Clinical Item Maintenance

Clinical items are an essential building block for providing a care pathway with the clinical record workflow.

Clinical items are developed using standards and guidelines that inform the care pathway and the data that must be recorded.

At a minimum, Communicare uses ICPC-2 PLUS for central clinical items. Clinical items for enterprise customers are also linked to SNOMED CT codes.

Using clinical items, clinicians can record a clinical event in a patient's record using structured data. Clinical items incorporate qualifiers to ask relevant clinical questions and record responses in a structured way.

Before editing or adding clinical items, you should understand the impact on related clinical record workflow building blocks:
  • Recalls - a clinical item that has a planned date that has not been actioned yet. A recall is listed in the patient's clinical record in the To Do list. It can be triggered from a clinical item or a particular qualifier (in addition to other ways in which a recall can be triggered.)
  • Reports - measure the programs and services provided; enable proactive recall follow-up; enable easy reporting to government organisations.

    Scheduled reports - a way of sending structured data to people for information or action.

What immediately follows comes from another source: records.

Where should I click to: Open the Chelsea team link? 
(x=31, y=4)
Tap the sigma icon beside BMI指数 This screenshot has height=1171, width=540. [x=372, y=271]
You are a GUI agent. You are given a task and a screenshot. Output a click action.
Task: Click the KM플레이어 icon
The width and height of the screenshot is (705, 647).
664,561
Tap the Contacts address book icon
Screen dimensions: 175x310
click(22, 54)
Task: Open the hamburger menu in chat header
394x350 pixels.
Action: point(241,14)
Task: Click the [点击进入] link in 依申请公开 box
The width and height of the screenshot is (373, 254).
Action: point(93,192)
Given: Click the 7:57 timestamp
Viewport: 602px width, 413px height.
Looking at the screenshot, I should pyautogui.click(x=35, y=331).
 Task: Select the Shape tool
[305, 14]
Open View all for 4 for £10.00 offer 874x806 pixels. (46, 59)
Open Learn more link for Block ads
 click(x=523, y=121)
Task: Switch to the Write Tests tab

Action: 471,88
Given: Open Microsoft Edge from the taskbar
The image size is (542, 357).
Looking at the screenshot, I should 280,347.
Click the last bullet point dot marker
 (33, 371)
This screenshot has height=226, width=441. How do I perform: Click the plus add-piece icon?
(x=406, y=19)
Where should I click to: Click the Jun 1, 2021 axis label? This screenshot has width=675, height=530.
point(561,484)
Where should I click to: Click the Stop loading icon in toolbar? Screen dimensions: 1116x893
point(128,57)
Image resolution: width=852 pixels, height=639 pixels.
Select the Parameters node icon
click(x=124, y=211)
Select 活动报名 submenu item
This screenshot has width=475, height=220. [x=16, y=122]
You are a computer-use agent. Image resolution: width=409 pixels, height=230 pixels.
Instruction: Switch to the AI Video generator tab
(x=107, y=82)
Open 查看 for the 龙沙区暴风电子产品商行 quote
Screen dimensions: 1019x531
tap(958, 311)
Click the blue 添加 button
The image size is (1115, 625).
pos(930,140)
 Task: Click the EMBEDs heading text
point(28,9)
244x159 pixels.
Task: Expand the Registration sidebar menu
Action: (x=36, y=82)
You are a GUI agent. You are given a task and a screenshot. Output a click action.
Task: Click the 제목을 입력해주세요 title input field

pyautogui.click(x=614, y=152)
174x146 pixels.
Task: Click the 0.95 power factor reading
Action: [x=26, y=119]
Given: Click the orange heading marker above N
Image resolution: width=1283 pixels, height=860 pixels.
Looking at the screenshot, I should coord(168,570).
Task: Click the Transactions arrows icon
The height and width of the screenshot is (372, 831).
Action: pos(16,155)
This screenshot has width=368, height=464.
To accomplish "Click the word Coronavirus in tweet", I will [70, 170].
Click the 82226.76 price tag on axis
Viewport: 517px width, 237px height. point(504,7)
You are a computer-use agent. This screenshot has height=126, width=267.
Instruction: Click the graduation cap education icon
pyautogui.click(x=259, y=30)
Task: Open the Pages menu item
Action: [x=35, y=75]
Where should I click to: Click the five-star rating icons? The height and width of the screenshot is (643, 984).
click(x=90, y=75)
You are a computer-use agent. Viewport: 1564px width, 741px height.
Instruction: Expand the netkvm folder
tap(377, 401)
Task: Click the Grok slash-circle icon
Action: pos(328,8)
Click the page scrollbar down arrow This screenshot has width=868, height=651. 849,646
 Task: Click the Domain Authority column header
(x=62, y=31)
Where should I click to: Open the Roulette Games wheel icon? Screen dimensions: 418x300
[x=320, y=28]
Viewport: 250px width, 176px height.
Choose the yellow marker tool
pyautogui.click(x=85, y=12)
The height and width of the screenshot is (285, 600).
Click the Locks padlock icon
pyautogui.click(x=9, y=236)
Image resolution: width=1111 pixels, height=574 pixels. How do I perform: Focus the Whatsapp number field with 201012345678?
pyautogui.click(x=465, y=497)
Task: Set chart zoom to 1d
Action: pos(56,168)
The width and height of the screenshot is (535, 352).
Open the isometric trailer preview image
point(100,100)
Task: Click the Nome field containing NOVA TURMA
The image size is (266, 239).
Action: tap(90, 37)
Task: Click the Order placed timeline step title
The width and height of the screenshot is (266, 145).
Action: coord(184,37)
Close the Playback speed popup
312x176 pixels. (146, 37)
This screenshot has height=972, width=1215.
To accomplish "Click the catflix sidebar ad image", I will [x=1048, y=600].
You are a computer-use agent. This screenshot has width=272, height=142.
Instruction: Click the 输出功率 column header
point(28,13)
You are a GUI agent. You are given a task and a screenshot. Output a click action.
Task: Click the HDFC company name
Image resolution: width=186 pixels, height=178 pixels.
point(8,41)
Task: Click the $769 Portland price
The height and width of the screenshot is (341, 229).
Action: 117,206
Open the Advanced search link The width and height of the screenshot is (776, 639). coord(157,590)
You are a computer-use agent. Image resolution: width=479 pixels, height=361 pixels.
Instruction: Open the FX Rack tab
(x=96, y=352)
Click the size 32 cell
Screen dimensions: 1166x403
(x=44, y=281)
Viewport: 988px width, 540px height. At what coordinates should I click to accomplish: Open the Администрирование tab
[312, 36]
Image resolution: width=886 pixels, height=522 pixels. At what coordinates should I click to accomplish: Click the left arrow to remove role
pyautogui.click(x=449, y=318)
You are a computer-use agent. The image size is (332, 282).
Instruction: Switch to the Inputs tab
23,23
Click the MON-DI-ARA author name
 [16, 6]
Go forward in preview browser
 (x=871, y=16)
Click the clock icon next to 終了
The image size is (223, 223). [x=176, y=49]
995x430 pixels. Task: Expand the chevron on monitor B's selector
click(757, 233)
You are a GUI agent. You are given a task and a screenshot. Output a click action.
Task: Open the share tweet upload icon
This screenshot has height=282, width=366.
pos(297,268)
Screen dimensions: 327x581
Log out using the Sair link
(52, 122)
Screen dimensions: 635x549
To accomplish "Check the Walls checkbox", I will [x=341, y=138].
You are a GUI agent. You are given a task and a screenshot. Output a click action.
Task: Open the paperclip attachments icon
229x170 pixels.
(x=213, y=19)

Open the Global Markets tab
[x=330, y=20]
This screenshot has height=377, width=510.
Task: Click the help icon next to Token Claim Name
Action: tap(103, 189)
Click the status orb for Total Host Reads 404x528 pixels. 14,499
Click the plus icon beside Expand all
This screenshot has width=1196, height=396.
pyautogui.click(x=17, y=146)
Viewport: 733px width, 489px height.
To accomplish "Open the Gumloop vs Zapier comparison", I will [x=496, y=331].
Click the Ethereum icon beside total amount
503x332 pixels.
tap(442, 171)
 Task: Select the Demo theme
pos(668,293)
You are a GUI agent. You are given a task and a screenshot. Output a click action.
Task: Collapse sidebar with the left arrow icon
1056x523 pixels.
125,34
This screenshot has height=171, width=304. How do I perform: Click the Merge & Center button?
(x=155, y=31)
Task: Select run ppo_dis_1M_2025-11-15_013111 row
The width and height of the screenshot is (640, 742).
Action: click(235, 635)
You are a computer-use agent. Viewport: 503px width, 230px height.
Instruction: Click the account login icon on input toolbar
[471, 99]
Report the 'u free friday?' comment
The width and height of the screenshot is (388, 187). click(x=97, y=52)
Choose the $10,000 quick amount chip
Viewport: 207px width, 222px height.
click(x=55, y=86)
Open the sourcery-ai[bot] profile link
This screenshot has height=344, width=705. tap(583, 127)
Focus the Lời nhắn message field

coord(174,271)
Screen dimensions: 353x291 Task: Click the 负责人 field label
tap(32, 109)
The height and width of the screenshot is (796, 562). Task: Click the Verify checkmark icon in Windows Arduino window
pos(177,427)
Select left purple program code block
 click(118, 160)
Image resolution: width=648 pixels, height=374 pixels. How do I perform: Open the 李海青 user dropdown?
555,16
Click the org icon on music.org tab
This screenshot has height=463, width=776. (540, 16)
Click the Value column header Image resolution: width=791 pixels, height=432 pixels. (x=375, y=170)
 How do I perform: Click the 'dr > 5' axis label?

  • Imaging and pathology - requesting and reviewing
  • Charts - measurements recorded as qualifiers in a clinical item can be charted. For example, INR, qualifier or centile charts.
  • Medications - prescribe, chart, administer and supply
  • Letters - a way of collating structured and unstructured data recorded in the patient's clinical record into a single letter.
    • Care Plans - a type of letter template that can be revised as care needs change. A patient can have one care plan for each topic.
  • Medicare - a way of generating revenue for the programs and services provided.